The way one or more paddles are used should be defined in a separate class, potentially within a Behavior class, such as whether a paddle's position should depend on another paddle's position. You should probably have a MultiplayerBehavior and a SinglePlayerBehavior

And ultimately, you could have the code that glues these two, i.e. a set of Paddle instances and a particular Behavior. This could be the Setup class, that aggregates these two.

Upvotes: 1

Stack Overflow is garbage
Stack Overflow is garbage

Reputation: 247999

A paddle is a paddle, regardless of where you place it, and regardless of who controls it.

The controls (AI or human controlled) should not be part of the paddle, and thus, should not influence the paddle class.

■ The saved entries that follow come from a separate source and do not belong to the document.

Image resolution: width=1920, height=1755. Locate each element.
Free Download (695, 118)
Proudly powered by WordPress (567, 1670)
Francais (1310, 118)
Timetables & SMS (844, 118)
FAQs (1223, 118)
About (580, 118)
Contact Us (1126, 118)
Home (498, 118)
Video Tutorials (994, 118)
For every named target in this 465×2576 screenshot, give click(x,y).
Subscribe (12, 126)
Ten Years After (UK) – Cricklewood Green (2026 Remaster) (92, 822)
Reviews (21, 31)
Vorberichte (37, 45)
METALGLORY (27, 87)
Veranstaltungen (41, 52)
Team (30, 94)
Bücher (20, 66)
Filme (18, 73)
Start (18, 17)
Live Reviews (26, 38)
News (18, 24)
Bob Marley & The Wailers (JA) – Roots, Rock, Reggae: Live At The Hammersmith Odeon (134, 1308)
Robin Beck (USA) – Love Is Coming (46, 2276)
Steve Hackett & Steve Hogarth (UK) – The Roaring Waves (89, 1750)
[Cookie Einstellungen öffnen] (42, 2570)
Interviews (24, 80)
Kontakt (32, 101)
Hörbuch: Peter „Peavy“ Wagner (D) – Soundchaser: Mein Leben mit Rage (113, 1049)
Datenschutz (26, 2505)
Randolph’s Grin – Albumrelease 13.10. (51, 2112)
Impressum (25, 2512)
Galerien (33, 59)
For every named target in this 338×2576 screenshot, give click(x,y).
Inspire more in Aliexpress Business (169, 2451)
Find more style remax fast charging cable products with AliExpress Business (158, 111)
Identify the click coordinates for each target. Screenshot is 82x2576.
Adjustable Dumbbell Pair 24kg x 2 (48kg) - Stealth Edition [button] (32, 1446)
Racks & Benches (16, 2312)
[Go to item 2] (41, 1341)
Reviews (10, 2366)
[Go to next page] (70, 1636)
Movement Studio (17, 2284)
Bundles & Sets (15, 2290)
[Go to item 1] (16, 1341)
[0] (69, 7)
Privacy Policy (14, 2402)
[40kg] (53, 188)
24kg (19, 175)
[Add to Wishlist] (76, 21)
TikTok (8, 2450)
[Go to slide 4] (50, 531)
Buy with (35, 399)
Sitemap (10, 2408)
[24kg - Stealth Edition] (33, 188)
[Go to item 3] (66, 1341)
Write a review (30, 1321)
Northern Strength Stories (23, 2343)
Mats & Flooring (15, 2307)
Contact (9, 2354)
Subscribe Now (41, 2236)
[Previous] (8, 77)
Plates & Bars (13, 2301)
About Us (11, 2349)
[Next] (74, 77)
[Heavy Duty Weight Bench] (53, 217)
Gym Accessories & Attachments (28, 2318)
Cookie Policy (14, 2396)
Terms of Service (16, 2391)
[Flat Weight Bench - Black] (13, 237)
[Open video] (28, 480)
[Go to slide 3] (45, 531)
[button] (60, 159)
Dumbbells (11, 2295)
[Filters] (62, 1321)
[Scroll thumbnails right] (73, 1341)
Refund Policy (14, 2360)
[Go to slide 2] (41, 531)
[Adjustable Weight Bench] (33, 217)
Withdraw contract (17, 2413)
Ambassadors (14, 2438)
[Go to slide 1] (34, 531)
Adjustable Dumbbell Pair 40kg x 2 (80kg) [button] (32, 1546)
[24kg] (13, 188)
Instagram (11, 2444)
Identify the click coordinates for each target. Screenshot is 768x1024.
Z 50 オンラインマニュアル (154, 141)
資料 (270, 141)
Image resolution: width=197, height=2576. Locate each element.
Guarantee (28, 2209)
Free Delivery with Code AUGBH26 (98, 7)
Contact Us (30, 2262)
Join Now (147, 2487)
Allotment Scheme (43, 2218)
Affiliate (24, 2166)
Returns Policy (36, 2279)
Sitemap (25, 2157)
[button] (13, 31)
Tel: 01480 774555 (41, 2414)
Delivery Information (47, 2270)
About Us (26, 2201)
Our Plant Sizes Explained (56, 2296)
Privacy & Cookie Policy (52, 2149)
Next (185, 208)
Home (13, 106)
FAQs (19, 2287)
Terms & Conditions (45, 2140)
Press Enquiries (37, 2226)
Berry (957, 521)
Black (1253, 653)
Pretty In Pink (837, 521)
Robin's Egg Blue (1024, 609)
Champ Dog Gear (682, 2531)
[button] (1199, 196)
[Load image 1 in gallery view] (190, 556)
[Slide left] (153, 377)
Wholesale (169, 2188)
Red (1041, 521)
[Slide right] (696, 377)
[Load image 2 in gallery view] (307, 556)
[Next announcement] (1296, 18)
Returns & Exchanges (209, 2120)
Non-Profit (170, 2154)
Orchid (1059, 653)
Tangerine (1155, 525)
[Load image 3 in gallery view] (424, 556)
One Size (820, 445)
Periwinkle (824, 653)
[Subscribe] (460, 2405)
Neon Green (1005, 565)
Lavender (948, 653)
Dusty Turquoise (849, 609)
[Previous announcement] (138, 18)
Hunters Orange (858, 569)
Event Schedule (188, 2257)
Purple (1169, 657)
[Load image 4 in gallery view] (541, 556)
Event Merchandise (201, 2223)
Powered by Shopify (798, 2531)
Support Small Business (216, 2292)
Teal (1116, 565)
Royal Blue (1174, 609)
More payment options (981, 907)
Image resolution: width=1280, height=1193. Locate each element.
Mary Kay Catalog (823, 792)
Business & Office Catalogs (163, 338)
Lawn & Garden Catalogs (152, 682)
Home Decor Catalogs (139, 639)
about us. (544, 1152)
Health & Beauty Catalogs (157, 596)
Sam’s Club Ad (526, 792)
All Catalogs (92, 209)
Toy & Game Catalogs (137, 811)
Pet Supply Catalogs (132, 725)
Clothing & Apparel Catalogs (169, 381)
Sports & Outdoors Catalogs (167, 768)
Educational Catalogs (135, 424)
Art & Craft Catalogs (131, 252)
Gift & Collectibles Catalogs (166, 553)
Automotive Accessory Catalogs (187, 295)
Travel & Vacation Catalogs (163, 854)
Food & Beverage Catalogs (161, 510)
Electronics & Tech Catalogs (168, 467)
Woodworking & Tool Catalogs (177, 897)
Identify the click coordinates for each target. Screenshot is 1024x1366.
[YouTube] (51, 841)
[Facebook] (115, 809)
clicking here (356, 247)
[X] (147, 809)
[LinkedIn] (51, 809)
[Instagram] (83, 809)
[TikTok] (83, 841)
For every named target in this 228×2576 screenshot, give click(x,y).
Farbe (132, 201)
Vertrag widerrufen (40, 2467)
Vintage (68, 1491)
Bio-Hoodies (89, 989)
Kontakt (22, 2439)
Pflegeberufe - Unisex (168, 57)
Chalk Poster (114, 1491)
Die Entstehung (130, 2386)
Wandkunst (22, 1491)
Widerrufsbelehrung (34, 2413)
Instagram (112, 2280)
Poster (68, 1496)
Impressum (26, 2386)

And likewise, it's a pretty poor paddle if you need to rewrite the class in order to place it at the other end of the screen

Upvotes: 6

Grigor Gevorgyan
Grigor Gevorgyan

Reputation: 6853

Well, I think that the most suitable decision for you will be to create an abstract base class Paddle, which will have all common code for all kinds of paddles, and then derive multiplayer and singleplayer paddles from it. Your hierarchy could look like this:

class Paddle {};
class PaddleMP : public Paddle {};
class PaddleSP : public Paddle {};

The same way you can derive RpaddleMP and LpaddleMP from PaddleMP, and RpaddleSP and LpaddleSP from PaddleSP. If such approach seems new to you, I suggest you reading some more about inheritance in C++.

Upvotes: 0

sparkymat
sparkymat

Reputation: 10028

This will largely depend on what sort of code goes into the classes. Depending on this, you can either:

  • Use the same class, and pass the details while initializing (if they are very similar in nature with large portions of shared code)
  • Write a base class which implements the shared code, and derive classes for specific functionalities

In most cases, the latter would be the one that makes more sense.